- _REQUIRED ACTION_
Every line from the one containing "Prom.ua (504, 2465)" through the end of the data is to be copied exactly, and nothing outside that range.
+++
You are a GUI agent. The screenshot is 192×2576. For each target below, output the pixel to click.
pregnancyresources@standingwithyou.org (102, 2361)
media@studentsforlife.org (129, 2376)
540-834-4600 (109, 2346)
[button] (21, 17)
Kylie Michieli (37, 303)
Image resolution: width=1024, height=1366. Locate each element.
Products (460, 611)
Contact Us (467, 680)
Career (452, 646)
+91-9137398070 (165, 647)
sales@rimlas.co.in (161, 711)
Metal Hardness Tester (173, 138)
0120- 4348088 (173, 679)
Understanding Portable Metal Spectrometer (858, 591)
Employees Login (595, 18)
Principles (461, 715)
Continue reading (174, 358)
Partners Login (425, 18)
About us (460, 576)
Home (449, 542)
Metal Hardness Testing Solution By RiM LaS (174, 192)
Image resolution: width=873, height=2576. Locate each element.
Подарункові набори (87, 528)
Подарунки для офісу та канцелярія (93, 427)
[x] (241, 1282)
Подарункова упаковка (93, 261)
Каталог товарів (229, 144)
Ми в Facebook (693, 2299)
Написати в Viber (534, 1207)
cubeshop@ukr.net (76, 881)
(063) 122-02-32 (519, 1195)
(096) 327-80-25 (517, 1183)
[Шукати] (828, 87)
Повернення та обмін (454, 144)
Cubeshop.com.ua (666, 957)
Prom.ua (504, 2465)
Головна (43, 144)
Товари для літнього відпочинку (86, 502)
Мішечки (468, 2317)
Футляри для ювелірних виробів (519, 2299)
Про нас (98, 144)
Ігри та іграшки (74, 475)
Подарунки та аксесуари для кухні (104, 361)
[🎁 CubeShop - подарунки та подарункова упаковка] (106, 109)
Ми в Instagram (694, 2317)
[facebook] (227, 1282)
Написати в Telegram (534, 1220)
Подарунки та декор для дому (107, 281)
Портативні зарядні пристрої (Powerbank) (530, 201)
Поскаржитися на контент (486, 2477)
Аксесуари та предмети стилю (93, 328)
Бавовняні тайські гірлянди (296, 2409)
+++
- _RESPONSE TO THE TASK_
Prom.ua (504, 2465)
Головна (43, 144)
Товари для літнього відпочинку (86, 502)
Мішечки (468, 2317)
Футляри для ювелірних виробів (519, 2299)
Про нас (98, 144)
Ігри та іграшки (74, 475)
Подарунки та аксесуари для кухні (104, 361)
[🎁 CubeShop - подарунки та подарункова упаковка] (106, 109)
Ми в Instagram (694, 2317)
[facebook] (227, 1282)
Написати в Telegram (534, 1220)
Подарунки та декор для дому (107, 281)
Портативні зарядні пристрої (Powerbank) (530, 201)
Поскаржитися на контент (486, 2477)
Аксесуари та предмети стилю (93, 328)
Бавовняні тайські гірлянди (296, 2409)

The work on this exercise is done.